Supplied material START

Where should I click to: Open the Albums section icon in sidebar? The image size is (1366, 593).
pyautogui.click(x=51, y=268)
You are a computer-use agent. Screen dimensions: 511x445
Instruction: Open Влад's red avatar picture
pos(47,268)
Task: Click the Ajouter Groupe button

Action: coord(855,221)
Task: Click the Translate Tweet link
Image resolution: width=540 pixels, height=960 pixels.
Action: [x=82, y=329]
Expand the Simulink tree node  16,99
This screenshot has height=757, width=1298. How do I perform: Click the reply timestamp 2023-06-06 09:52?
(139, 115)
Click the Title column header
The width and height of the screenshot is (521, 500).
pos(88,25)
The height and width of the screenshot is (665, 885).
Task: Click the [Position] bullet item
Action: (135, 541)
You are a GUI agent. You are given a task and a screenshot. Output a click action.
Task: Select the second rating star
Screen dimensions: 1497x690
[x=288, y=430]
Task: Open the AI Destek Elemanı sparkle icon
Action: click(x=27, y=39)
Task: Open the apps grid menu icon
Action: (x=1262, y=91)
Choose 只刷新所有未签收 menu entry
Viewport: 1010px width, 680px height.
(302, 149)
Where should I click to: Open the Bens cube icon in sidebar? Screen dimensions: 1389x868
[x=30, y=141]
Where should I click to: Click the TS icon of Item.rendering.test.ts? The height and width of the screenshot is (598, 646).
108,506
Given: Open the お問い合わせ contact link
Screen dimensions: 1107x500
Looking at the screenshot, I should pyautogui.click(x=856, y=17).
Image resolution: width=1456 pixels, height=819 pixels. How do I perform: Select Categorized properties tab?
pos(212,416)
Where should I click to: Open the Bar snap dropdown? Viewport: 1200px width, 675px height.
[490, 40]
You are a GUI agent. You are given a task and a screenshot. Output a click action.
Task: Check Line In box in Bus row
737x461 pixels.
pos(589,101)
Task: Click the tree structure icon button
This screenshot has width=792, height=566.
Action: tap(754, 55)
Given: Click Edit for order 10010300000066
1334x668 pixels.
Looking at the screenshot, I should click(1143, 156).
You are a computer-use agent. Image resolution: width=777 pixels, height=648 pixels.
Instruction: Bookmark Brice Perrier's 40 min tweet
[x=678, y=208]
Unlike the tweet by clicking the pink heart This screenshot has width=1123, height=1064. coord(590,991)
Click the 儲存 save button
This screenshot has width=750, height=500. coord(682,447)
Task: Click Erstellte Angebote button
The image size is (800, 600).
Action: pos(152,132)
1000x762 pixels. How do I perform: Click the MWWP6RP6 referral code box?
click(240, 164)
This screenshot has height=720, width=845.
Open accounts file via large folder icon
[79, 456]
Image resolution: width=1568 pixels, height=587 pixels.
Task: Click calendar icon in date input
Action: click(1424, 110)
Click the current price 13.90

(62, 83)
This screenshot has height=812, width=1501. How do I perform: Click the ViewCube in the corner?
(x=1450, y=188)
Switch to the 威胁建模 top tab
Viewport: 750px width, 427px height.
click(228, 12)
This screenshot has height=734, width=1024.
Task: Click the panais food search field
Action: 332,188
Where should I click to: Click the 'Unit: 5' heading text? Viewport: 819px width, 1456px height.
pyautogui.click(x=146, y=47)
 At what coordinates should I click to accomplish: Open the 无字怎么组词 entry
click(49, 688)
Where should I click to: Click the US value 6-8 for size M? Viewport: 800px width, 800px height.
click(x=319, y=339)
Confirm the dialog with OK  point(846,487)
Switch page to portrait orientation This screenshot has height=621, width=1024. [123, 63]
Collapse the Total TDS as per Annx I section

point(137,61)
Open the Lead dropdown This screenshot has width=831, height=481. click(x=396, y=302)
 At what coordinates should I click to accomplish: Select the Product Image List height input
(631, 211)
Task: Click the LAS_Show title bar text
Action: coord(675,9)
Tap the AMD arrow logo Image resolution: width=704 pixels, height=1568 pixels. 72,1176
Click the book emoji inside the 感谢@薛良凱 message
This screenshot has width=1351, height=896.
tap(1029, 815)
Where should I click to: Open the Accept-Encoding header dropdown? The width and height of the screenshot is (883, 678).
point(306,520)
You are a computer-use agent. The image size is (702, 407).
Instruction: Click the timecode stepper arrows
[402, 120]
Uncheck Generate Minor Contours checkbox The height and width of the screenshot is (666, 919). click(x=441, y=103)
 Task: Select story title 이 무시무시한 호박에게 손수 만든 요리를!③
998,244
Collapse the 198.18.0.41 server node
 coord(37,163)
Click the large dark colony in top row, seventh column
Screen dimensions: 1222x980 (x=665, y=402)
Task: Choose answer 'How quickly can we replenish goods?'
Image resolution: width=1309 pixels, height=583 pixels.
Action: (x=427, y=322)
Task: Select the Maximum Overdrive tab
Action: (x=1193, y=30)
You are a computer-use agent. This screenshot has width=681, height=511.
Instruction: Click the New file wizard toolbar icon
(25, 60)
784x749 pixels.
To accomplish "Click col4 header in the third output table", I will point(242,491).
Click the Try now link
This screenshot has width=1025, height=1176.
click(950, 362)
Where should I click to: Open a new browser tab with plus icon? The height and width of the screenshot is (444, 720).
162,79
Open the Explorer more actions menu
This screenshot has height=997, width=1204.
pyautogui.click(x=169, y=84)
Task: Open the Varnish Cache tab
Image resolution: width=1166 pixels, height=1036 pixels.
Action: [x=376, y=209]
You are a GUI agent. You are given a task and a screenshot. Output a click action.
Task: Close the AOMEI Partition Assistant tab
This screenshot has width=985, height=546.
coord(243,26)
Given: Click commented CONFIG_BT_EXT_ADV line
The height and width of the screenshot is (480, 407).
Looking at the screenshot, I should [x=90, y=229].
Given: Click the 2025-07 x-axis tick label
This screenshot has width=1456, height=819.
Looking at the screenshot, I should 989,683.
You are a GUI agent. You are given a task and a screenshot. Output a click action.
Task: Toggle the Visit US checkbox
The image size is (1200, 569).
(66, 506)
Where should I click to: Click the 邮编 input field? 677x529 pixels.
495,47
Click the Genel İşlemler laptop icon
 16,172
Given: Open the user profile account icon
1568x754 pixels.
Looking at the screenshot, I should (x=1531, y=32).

Supplied material END

Task objective >>
Word for word, please return the lines from the one containing "Where should I click to: Click the 邮编" through the end of the listing, both ends included, and nothing else.

Result for this exercise >>
Where should I click to: Click the 邮编 input field? 677x529 pixels.
495,47
Click the Genel İşlemler laptop icon
 16,172
Given: Open the user profile account icon
1568x754 pixels.
Looking at the screenshot, I should (x=1531, y=32).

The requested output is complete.